What you should do. Please transcribe exactly, and only, the lines of the data below between the line holding "You are a computer-use agent. This" and the line holding "Expand the 开始", inclusive.

[Stored items]
···

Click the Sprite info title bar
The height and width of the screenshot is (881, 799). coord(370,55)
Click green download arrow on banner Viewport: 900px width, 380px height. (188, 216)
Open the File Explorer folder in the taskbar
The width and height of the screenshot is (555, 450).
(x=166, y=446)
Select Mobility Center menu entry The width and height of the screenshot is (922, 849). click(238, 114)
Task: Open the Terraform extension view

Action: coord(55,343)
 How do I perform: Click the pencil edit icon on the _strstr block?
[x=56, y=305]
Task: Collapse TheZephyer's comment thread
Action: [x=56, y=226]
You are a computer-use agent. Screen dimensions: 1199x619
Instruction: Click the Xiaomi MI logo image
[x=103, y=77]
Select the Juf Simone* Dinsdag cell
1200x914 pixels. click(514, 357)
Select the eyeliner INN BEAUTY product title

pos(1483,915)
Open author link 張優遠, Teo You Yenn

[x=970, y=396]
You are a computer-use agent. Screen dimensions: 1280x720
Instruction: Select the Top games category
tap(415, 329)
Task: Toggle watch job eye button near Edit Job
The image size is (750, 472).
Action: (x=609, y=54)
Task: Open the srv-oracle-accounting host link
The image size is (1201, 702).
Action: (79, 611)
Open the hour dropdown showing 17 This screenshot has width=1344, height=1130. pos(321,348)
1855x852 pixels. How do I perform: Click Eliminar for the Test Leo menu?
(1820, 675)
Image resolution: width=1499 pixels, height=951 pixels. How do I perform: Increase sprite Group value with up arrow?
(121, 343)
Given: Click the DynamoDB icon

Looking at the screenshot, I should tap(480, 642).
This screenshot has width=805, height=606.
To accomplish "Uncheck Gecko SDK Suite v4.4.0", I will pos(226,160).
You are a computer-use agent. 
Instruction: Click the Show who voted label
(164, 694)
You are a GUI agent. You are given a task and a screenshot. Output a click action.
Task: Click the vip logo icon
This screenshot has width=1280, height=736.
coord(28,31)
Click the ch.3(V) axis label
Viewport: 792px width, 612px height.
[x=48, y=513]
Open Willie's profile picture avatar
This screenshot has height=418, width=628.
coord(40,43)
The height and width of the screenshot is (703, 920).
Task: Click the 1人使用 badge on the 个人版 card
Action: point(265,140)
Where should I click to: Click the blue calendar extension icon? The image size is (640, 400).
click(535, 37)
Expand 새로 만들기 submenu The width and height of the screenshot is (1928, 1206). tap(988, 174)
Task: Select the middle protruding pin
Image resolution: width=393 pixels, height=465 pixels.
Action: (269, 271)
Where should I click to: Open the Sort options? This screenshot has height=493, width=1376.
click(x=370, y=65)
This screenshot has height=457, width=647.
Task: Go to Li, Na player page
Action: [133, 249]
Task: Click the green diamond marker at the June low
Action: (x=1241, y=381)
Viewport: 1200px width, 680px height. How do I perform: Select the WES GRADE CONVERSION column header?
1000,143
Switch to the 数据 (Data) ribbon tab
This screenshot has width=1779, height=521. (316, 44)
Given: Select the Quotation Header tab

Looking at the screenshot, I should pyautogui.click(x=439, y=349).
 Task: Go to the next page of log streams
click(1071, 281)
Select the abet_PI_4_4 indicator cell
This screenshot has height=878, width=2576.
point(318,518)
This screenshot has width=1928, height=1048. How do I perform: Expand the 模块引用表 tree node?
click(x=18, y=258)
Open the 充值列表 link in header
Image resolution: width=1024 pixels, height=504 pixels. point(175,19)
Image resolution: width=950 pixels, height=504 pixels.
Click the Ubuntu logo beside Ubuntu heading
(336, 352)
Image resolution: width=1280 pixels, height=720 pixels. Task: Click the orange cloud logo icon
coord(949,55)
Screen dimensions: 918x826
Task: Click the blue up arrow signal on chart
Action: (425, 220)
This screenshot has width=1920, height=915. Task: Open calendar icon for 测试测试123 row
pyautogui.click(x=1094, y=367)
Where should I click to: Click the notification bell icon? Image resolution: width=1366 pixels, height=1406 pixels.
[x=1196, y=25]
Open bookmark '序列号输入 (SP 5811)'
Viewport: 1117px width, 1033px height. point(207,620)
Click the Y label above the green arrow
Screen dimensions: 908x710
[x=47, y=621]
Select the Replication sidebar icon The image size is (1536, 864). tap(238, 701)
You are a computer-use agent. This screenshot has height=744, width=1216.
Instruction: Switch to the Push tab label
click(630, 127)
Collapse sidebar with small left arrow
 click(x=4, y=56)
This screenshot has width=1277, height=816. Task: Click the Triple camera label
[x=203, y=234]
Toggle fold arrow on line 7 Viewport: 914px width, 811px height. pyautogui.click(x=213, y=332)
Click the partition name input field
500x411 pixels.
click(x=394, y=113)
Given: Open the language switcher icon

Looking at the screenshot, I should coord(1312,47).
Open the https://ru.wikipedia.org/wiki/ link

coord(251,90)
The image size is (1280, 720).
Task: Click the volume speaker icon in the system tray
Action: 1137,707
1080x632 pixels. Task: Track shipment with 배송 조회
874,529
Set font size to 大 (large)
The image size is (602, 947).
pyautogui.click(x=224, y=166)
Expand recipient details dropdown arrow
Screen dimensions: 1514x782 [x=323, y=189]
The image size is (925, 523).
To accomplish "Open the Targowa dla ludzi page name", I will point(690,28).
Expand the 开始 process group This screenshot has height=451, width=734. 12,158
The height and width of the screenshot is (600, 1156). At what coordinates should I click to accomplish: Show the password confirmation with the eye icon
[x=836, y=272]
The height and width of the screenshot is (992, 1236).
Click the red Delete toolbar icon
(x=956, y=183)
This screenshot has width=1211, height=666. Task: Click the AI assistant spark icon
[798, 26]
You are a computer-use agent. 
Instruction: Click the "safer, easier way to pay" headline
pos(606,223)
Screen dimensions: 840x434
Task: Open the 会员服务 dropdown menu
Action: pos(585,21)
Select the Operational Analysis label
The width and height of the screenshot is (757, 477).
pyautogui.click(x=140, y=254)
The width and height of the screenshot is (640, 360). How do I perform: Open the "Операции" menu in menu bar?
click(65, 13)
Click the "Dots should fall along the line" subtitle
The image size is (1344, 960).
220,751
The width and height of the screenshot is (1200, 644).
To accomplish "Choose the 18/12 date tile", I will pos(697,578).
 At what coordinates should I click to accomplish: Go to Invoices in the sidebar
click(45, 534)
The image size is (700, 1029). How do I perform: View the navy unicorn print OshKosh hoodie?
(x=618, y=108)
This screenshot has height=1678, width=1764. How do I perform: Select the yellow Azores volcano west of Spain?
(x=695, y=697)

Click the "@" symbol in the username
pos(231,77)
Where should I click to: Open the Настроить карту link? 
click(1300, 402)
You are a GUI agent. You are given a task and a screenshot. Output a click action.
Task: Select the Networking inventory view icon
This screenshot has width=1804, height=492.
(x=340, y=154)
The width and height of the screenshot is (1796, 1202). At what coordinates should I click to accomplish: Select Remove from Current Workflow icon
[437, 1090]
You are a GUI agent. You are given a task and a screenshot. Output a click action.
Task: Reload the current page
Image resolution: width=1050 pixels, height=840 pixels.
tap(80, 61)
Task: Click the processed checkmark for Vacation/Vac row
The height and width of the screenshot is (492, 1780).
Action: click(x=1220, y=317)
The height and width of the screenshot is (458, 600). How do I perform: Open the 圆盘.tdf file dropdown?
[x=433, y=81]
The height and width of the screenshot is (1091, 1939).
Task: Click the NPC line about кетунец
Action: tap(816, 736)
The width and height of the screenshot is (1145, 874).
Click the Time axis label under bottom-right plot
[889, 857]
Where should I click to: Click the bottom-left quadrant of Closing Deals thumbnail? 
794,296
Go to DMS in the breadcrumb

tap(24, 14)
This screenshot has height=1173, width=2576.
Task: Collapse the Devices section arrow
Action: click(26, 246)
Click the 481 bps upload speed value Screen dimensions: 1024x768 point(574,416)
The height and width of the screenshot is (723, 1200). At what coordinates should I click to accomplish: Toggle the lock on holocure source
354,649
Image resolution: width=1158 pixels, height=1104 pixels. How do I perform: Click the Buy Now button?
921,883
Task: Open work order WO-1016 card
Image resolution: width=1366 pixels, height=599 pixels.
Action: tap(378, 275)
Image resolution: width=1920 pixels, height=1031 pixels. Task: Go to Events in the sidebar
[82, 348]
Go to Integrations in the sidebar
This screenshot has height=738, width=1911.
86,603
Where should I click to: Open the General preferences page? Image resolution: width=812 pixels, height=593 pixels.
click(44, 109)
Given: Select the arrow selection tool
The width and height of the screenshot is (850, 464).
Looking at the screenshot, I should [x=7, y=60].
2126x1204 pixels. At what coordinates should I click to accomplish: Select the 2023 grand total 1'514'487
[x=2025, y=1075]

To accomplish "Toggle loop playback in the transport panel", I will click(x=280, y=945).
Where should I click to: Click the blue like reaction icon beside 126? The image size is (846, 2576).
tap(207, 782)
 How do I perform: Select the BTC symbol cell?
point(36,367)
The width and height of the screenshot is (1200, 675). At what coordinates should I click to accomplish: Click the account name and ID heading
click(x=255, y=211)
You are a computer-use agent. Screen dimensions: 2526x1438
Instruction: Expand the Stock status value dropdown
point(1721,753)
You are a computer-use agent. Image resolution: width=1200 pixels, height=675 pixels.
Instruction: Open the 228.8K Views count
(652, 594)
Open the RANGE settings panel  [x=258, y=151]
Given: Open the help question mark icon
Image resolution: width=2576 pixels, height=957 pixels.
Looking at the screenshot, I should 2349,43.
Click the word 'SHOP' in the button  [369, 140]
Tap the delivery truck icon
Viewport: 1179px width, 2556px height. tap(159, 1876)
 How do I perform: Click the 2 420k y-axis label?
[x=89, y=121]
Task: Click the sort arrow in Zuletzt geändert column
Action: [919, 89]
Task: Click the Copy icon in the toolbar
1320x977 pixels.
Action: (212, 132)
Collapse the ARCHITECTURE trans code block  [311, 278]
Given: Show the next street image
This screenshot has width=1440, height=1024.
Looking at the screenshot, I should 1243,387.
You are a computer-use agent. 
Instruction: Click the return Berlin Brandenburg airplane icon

···

Result below.
You are a computer-use agent. This screenshot has height=744, width=1216.
Instruction: Switch to the Push tab label
click(630, 127)
Collapse sidebar with small left arrow
 click(x=4, y=56)
This screenshot has width=1277, height=816. Task: Click the Triple camera label
[x=203, y=234]
Toggle fold arrow on line 7 Viewport: 914px width, 811px height. pyautogui.click(x=213, y=332)
Click the partition name input field
500x411 pixels.
click(x=394, y=113)
Given: Open the language switcher icon

Looking at the screenshot, I should coord(1312,47).
Open the https://ru.wikipedia.org/wiki/ link

coord(251,90)
The image size is (1280, 720).
Task: Click the volume speaker icon in the system tray
Action: 1137,707
1080x632 pixels. Task: Track shipment with 배송 조회
874,529
Set font size to 大 (large)
The image size is (602, 947).
pyautogui.click(x=224, y=166)
Expand recipient details dropdown arrow
Screen dimensions: 1514x782 [x=323, y=189]
The image size is (925, 523).
To accomplish "Open the Targowa dla ludzi page name", I will point(690,28).
Expand the 开始 process group This screenshot has height=451, width=734. 12,158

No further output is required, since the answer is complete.